|Title||Statistical processing of large image sequences|
|Publication Type||Journal Article|
|Year of Publication||2005|
|Authors||Khellah, F. M., P. Fieguth, M. J. Murray, and M. R. Allen|
|Journal||IEEE Transactions on Image Processing|
|Pagination||80 - 93|
|Keywords||Algorithms, Artificial Intelligence, Automated, Biological, Cluster Analysis, computational complexity, Computer Graphics, Computer Simulation, Computer-Assisted, correlation methods, correlation structure, dynamic estimation method, image enhancement, image interpretation, image sequences, Imaging, Information Storage and Retrieval, Kalman filter, Kalman filters, large-scale stochastic image sequence estimation, Models, Movement, Numerical Analysis, ocean surface temperature, Pattern Recognition, Remote Sensing, Reproducibility of Results, Sensitivity and Specificity, Signal Processing, single-frame estimation, static estimation step, Statistical, statistical analysis, statistical image processing, stochastic processes, Subtraction Technique, Three-Dimensional, Video Recording|
The dynamic estimation of large-scale stochastic image sequences, as frequently encountered in remote sensing, is important in a variety of scientific applications.

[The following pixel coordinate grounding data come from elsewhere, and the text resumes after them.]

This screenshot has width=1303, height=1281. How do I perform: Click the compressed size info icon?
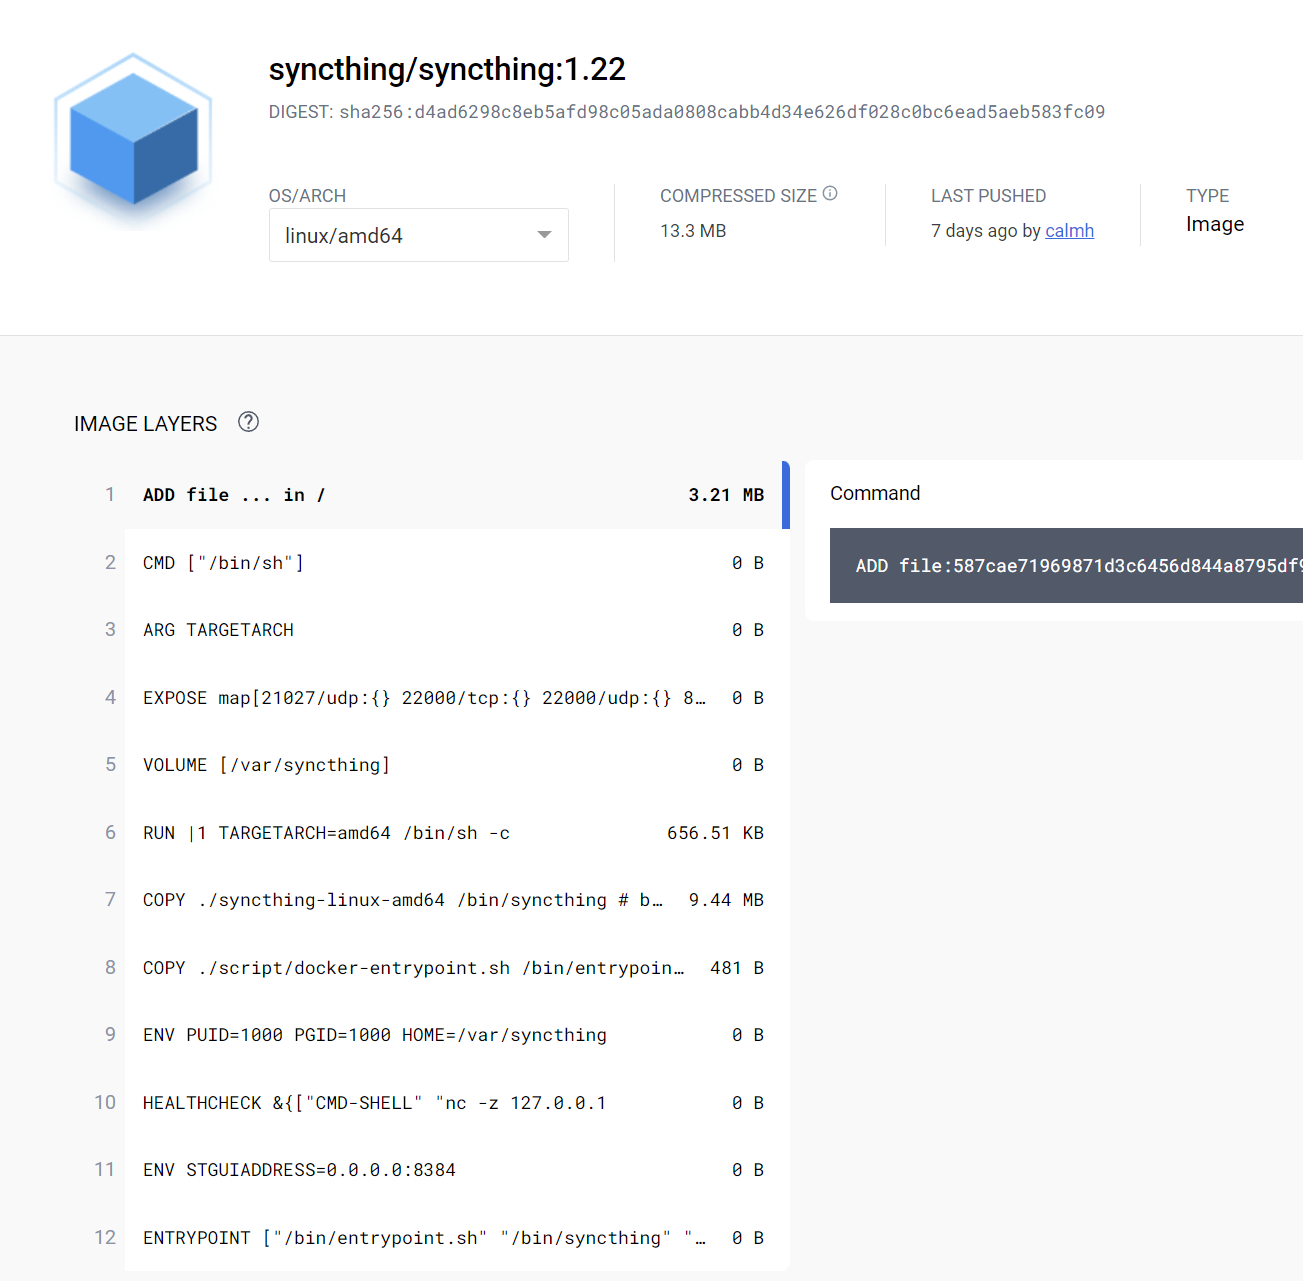click(831, 193)
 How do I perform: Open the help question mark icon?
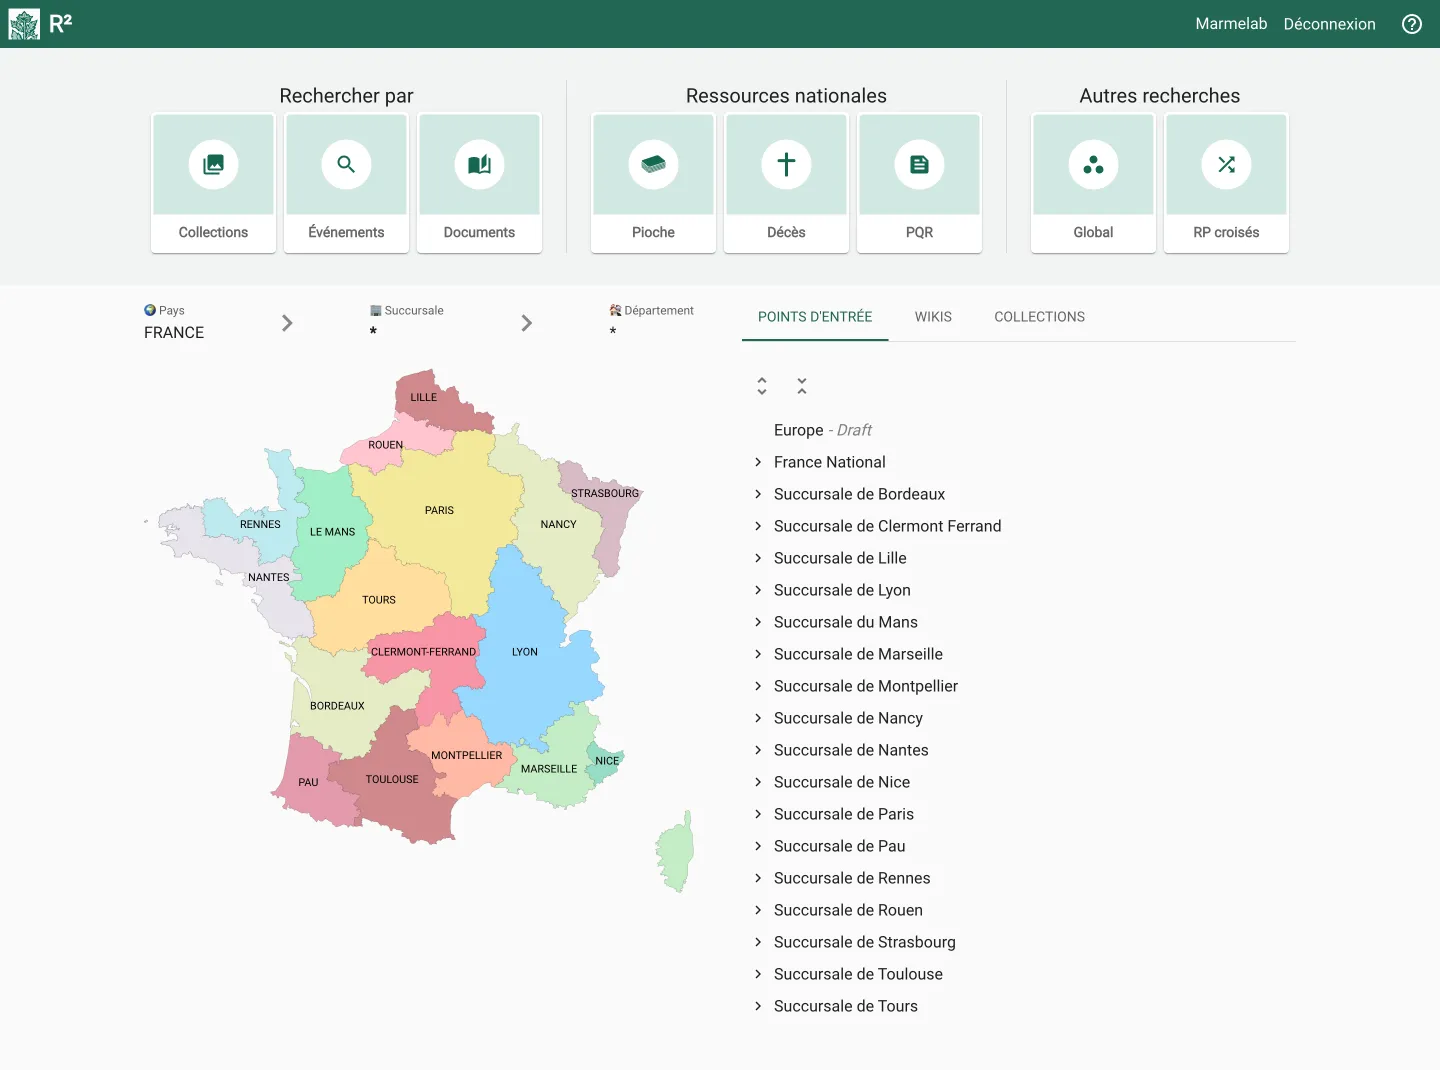[1411, 23]
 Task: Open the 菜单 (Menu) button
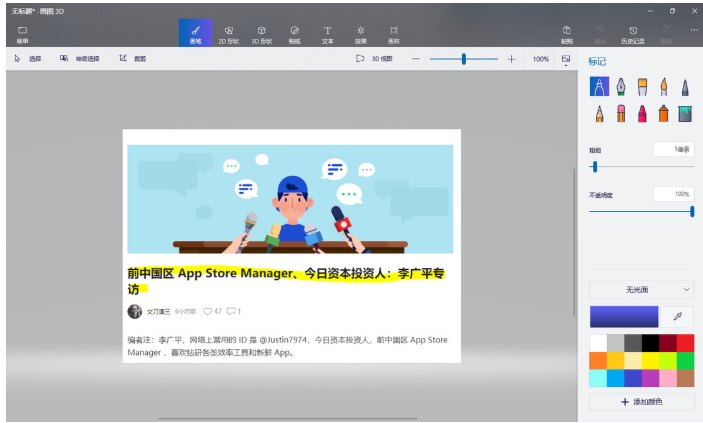pos(22,34)
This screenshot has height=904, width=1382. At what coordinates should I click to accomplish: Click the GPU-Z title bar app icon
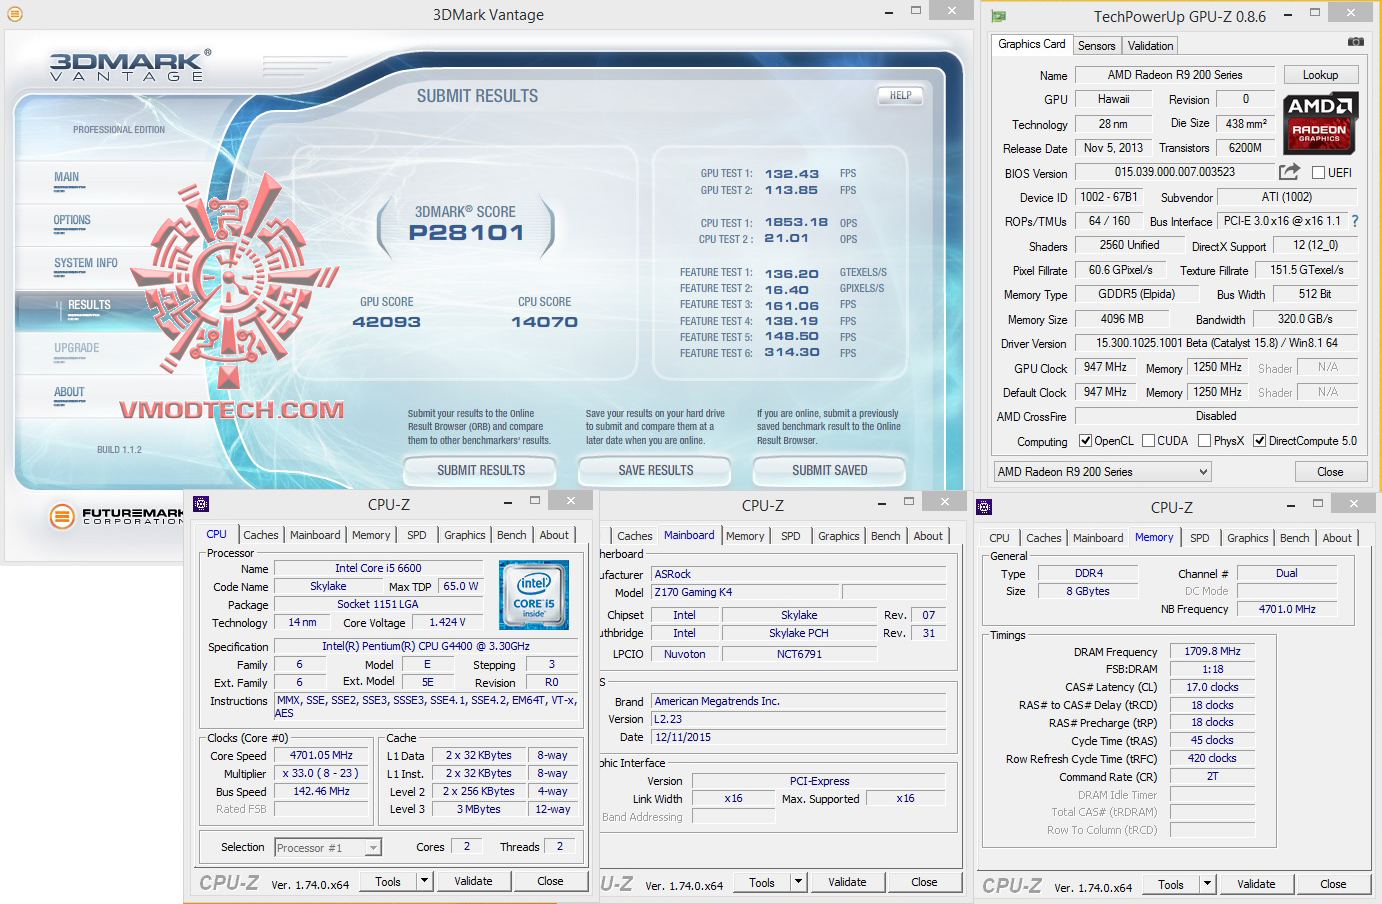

However, the size of such images makes conventional dynamic estimation methods, for example, the Kalman and related filters, impractical. We present an approach that emulates the Kalman filter, but with considerably reduced computational and storage requirements. Our approach is illustrated in the context of a 512 times; 512 image sequence of ocean surface temperature. The static estimation step, the primary contribution here, uses a mixture of stationary models to accurately mimic the effect of a nonstationary prior, simplifying both computational complexity and modeling. Our approach provides an efficient, stable, positive-definite model which is consistent with the given correlation structure. Thus, the methods of this paper may find application in modeling and single-frame estimation.